Multi-task Supervised Learning via Cross-learning

TL;DR

This paper introduces a multi-task learning framework where task-specific models are coupled to facilitate cross-learning, improving performance across domains through shared information, with algorithms designed for efficiency and empirical validation on image classification tasks.

Contribution

The paper proposes a novel cross-learning approach for multi-task models, coupling parameters to enhance learning across domains, and develops efficient algorithms for large-scale problems.

Findings

Cross-learning outperforms task-specific models.

Algorithms are scalable for large parameter spaces.

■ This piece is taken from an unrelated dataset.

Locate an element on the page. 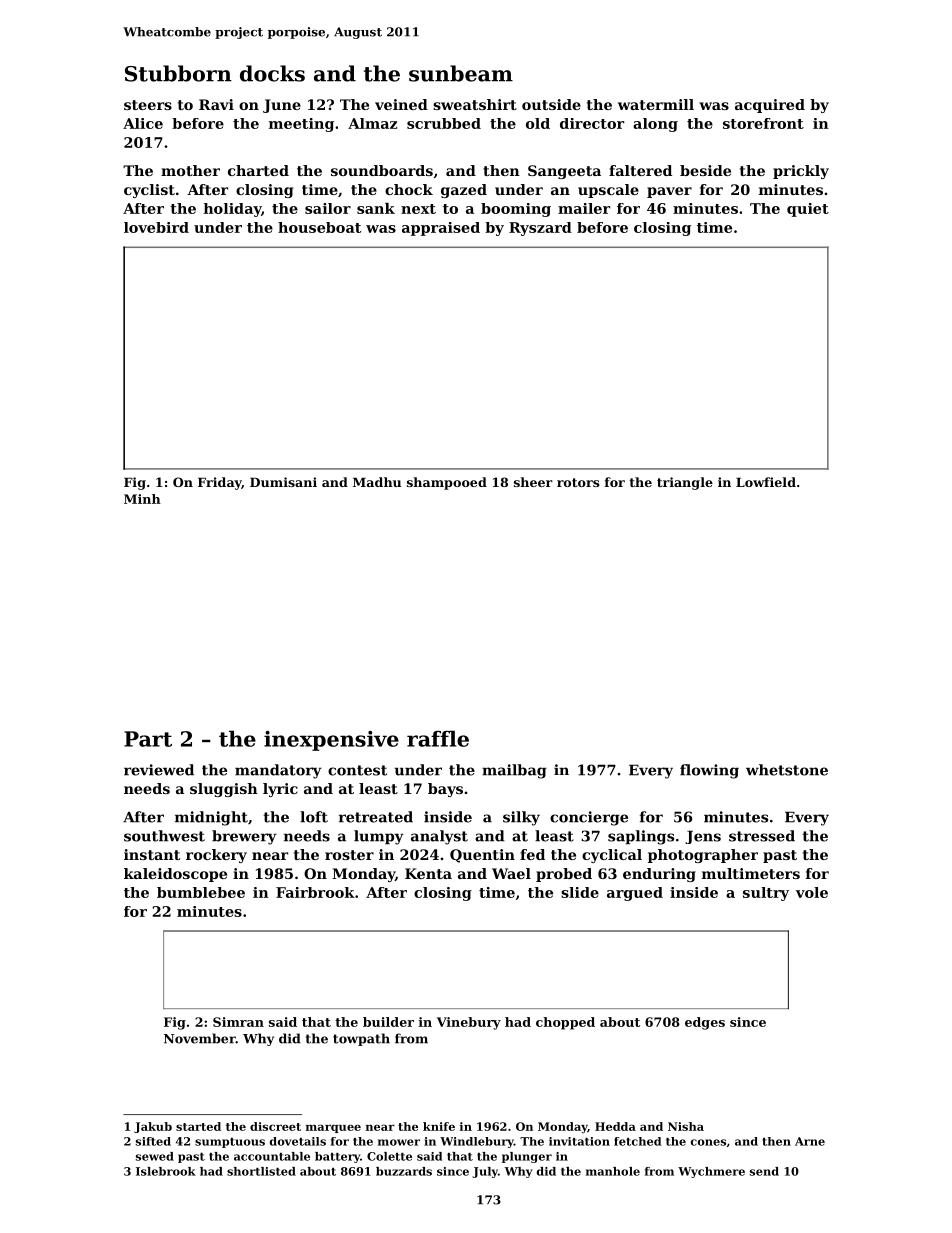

Empirical results show improved image classification accuracy.

Abstract

In this paper we consider a problem known as multi-task learning, consisting of fitting a set of classifier or regression functions intended for solving different tasks. In our novel formulation, we couple the parameters of these functions, so that they learn in their task specific domains while staying close to each other. This facilitates cross-fertilization in which data collected across different domains help improving the learning performance at each other task. First, we present a simplified case in which the goal is to estimate the means of two Gaussian variables, for the purpose of gaining some insights on the advantage of the proposed cross-learning strategy. Then we provide a stochastic projected gradient algorithm to perform cross-learning over a generic loss function. If the number of parameters is large, then the projection step becomes computationally expensive. To avoid this situation, we derive a primal-dual algorithm that exploits the structure of the dual problem, achieving a formulation whose complexity only depends on the number of tasks. Preliminary numerical experiments for image classification by neural networks trained on a dataset divided in different domains corroborate that the cross-learned function outperforms both the task-specific and the consensus approaches.